[Collected data entries]
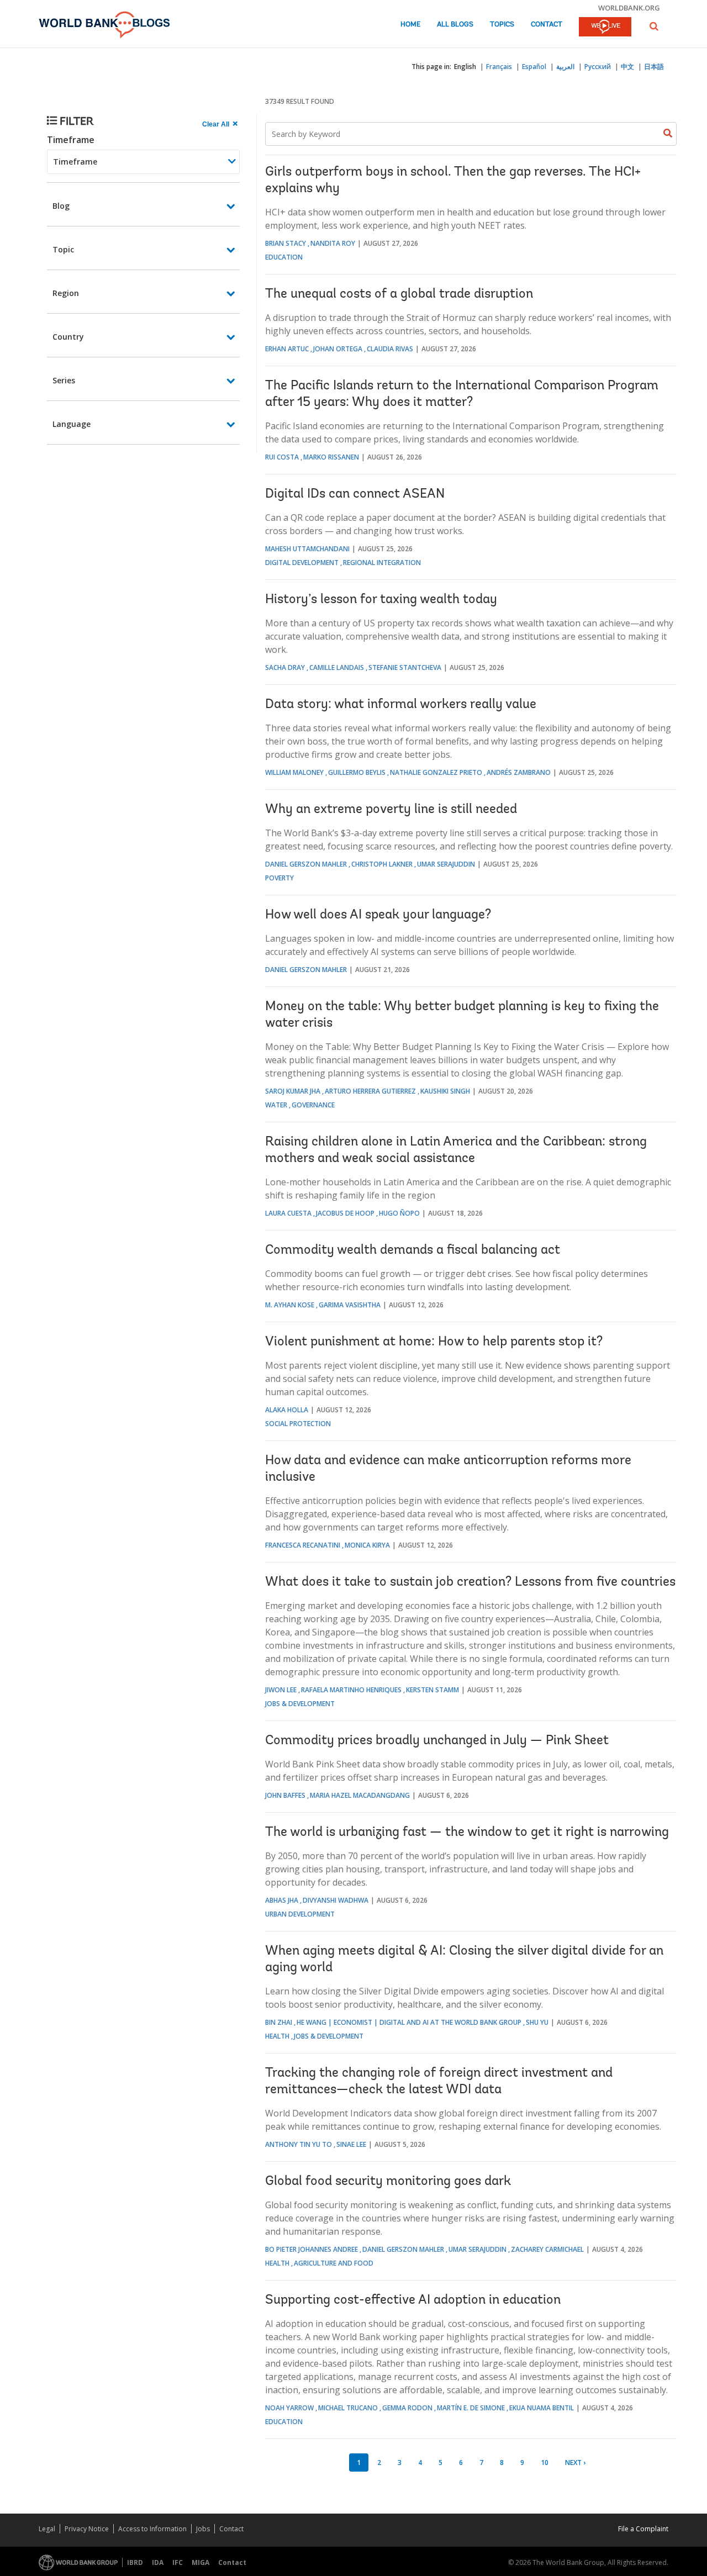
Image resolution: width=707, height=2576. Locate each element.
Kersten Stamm (432, 1690)
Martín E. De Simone (471, 2408)
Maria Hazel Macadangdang (360, 1795)
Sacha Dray (285, 667)
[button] (654, 26)
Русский (597, 66)
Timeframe (70, 140)
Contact (546, 24)
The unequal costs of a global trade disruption (399, 294)
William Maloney (294, 772)
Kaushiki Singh (445, 1091)
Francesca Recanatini (302, 1545)
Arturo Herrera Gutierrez (370, 1091)
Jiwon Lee (281, 1690)
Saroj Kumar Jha (292, 1091)
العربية (565, 66)
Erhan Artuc (287, 348)
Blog (61, 205)
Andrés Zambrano (519, 772)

§ Exercise requirements
The records above are to be restated word for word, excluding all pictures.

§ Worked solution
Image resolution: width=707, height=2576. Locate each element.
Kersten Stamm (432, 1690)
Martín E. De Simone (471, 2408)
Maria Hazel Macadangdang (360, 1795)
Sacha Dray (285, 667)
[button] (654, 26)
Русский (597, 66)
Timeframe (70, 140)
Contact (546, 24)
The unequal costs of a global trade disruption (399, 294)
William Maloney (294, 772)
Kaushiki Singh (445, 1091)
Francesca Recanatini (302, 1545)
Arturo Herrera Gutierrez (370, 1091)
Jiwon Lee (281, 1690)
Saroj Kumar Jha (292, 1091)
العربية (565, 66)
Erhan Artuc (287, 348)
Blog (61, 205)
Andrés Zambrano (519, 772)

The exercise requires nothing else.